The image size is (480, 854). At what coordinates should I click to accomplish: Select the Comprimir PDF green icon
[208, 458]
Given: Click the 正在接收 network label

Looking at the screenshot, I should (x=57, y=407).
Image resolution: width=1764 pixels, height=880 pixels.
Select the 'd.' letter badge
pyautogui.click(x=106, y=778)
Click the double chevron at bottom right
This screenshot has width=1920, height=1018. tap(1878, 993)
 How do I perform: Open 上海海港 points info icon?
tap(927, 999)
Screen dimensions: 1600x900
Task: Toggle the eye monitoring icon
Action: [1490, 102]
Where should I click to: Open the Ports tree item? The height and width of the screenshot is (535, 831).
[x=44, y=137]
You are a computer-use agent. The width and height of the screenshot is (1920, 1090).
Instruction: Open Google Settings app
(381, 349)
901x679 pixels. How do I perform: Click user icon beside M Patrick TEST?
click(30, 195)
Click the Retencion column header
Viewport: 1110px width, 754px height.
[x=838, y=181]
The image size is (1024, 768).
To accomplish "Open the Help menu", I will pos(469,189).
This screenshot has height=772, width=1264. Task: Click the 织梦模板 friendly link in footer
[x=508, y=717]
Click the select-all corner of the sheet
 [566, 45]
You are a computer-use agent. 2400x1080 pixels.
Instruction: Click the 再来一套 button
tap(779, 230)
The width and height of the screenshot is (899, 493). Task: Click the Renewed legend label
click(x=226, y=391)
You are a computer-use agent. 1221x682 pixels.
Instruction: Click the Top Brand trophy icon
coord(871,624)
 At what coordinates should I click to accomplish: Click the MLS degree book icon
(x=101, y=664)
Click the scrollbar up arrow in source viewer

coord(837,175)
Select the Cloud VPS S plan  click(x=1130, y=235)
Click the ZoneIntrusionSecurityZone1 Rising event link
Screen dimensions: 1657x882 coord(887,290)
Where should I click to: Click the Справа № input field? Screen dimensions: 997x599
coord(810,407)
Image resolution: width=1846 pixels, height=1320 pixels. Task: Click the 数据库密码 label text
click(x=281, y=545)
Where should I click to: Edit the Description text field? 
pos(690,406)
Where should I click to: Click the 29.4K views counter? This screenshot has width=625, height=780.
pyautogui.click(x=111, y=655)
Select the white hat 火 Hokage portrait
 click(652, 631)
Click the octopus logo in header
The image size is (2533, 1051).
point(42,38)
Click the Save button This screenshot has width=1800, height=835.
================
Print out every record again, exactly and in full.

The image size is (480, 854). At what coordinates should I click to accomplish: Select the Comprimir PDF green icon
[208, 458]
Given: Click the 正在接收 network label

Looking at the screenshot, I should (x=57, y=407).
Image resolution: width=1764 pixels, height=880 pixels.
Select the 'd.' letter badge
pyautogui.click(x=106, y=778)
Click the double chevron at bottom right
This screenshot has width=1920, height=1018. tap(1878, 993)
 How do I perform: Open 上海海港 points info icon?
tap(927, 999)
Screen dimensions: 1600x900
Task: Toggle the eye monitoring icon
Action: [1490, 102]
Where should I click to: Open the Ports tree item? The height and width of the screenshot is (535, 831).
[x=44, y=137]
You are a computer-use agent. The width and height of the screenshot is (1920, 1090).
Instruction: Open Google Settings app
(381, 349)
901x679 pixels. How do I perform: Click user icon beside M Patrick TEST?
click(30, 195)
Click the Retencion column header
Viewport: 1110px width, 754px height.
[x=838, y=181]
The image size is (1024, 768).
To accomplish "Open the Help menu", I will pos(469,189).
This screenshot has height=772, width=1264. Task: Click the 织梦模板 friendly link in footer
[x=508, y=717]
Click the select-all corner of the sheet
 [566, 45]
You are a computer-use agent. 2400x1080 pixels.
Instruction: Click the 再来一套 button
tap(779, 230)
The width and height of the screenshot is (899, 493). Task: Click the Renewed legend label
click(x=226, y=391)
You are a computer-use agent. 1221x682 pixels.
Instruction: Click the Top Brand trophy icon
coord(871,624)
 At what coordinates should I click to accomplish: Click the MLS degree book icon
(x=101, y=664)
Click the scrollbar up arrow in source viewer

coord(837,175)
Select the Cloud VPS S plan  click(x=1130, y=235)
Click the ZoneIntrusionSecurityZone1 Rising event link
Screen dimensions: 1657x882 coord(887,290)
Where should I click to: Click the Справа № input field? Screen dimensions: 997x599
coord(810,407)
Image resolution: width=1846 pixels, height=1320 pixels. Task: Click the 数据库密码 label text
click(x=281, y=545)
Where should I click to: Edit the Description text field? 
pos(690,406)
Where should I click to: Click the 29.4K views counter? This screenshot has width=625, height=780.
pyautogui.click(x=111, y=655)
Select the white hat 火 Hokage portrait
 click(652, 631)
Click the octopus logo in header
The image size is (2533, 1051).
point(42,38)
Click the Save button This screenshot has width=1800, height=835.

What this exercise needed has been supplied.